**Action item**: Begin at the line that has "This screenshot has", stop after the line that has "The image size is (640, 387).", and print exactly those lines from the records below, without any pictures.

**Provided entries**:
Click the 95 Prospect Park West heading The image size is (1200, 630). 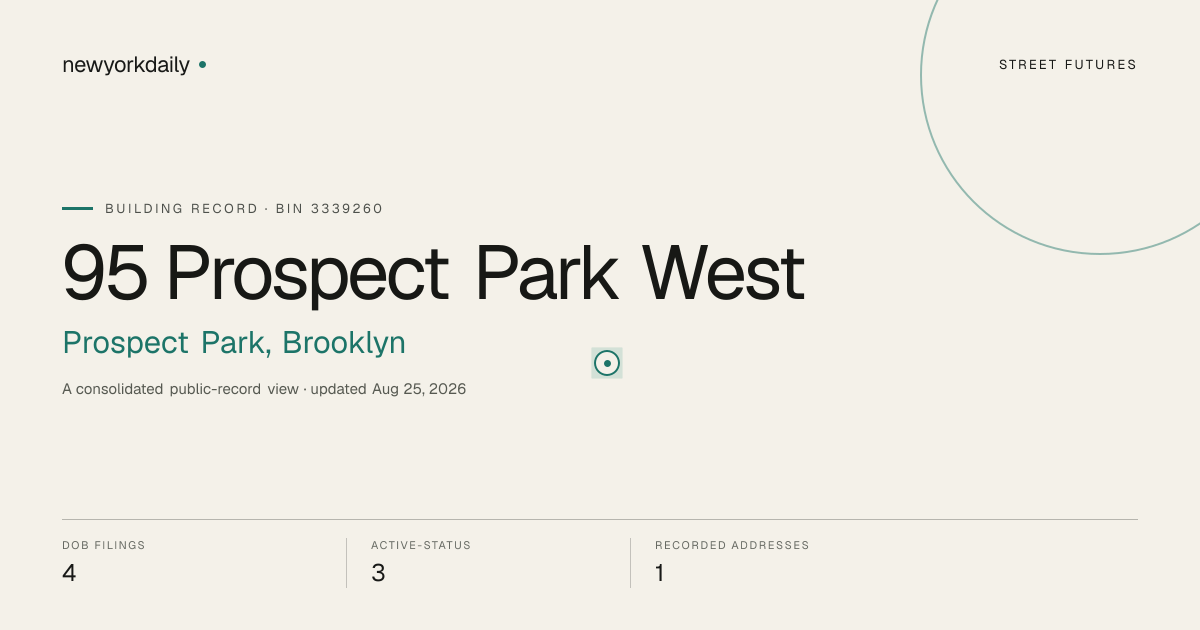[x=433, y=273]
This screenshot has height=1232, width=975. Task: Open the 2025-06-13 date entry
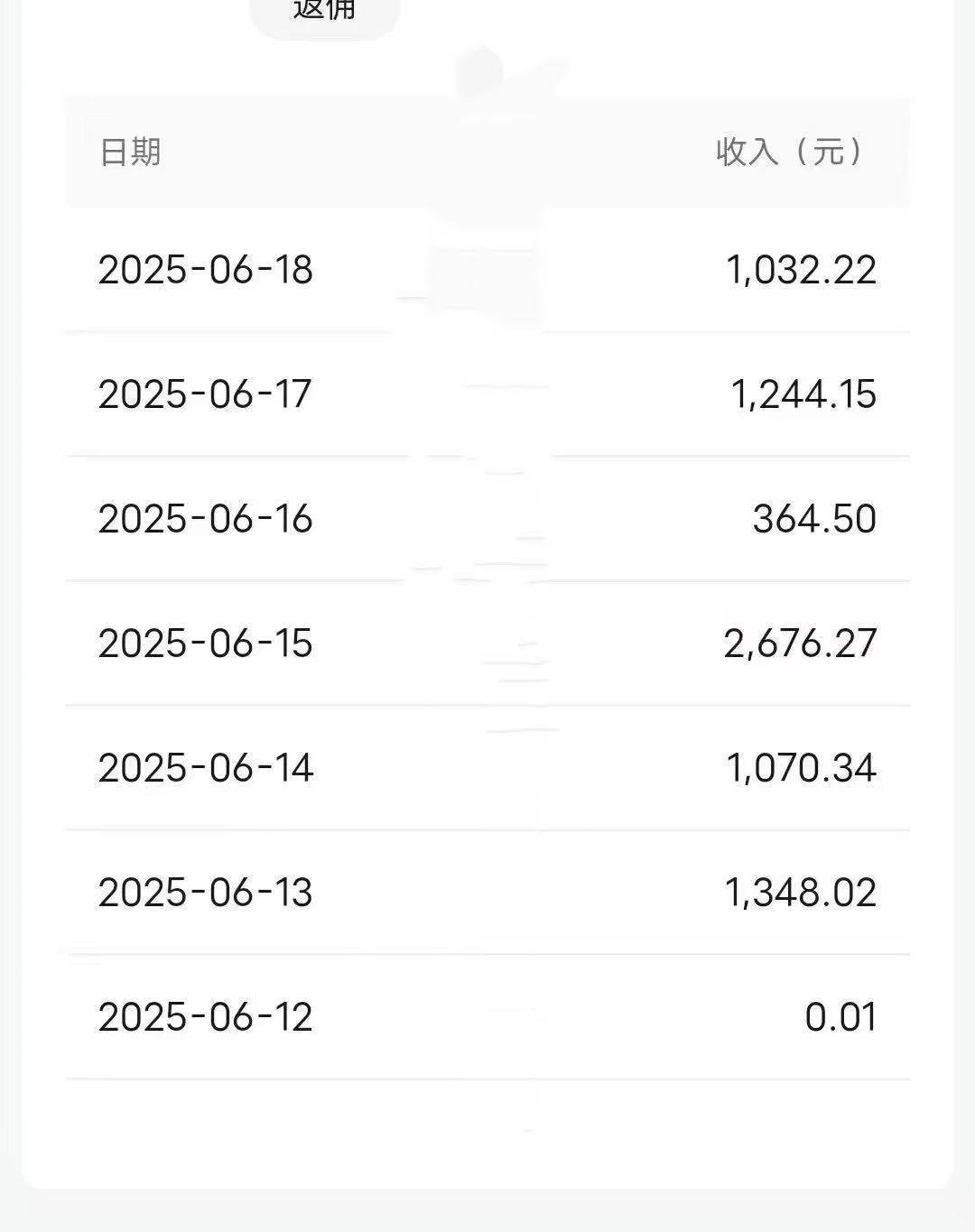pyautogui.click(x=205, y=893)
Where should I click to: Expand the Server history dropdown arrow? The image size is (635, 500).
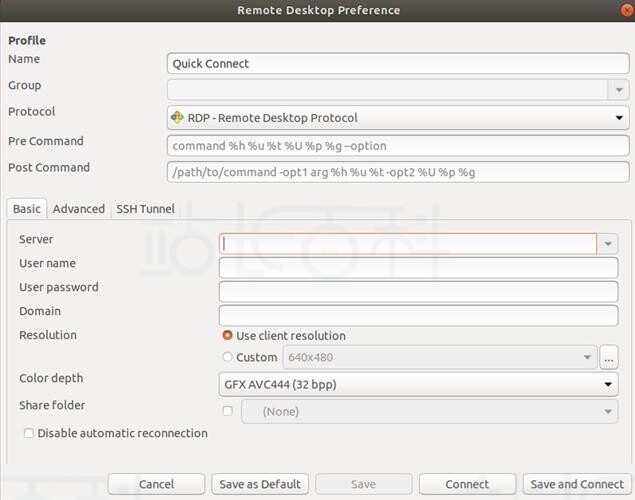(x=608, y=244)
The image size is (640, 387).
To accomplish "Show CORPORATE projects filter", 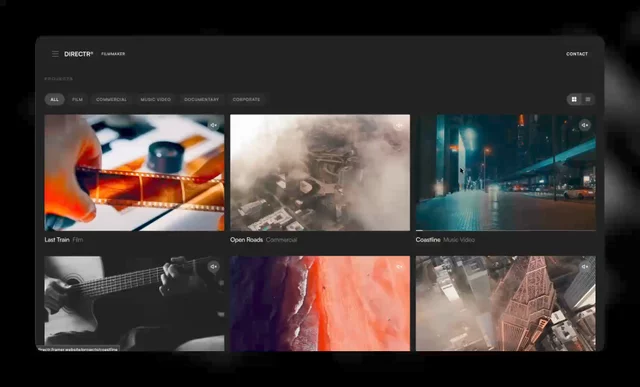I will [x=246, y=100].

**Task response**:
This screenshot has height=1232, width=975. Task: Open the 2025-06-13 date entry
pyautogui.click(x=205, y=893)
Where should I click to: Expand the Server history dropdown arrow? The image size is (635, 500).
(x=608, y=244)
The image size is (640, 387).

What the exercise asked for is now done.